Task description: Set down exactly the lines from the one containing "Home (9, 42)" through the last line of the records below, both included, and nothing else.

Supplied material:

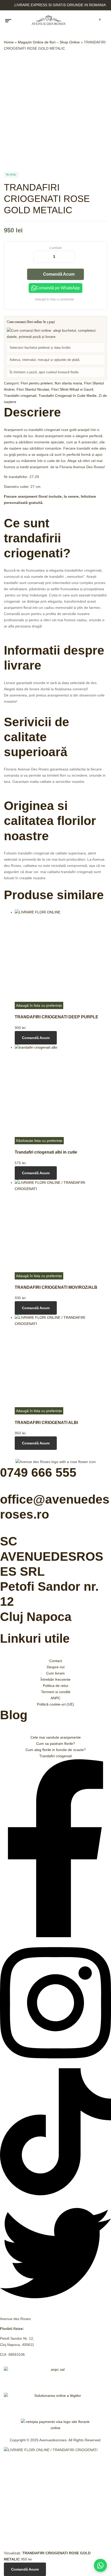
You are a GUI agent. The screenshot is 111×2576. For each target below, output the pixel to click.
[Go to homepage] (48, 21)
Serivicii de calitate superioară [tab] (36, 737)
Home (9, 42)
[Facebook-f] (55, 1936)
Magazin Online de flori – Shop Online (49, 42)
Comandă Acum (59, 274)
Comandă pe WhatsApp (58, 288)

Response area:
Home (9, 42)
[Facebook-f] (55, 1936)
Magazin Online de flori – Shop Online (49, 42)
Comandă Acum (59, 274)
Comandă pe WhatsApp (58, 288)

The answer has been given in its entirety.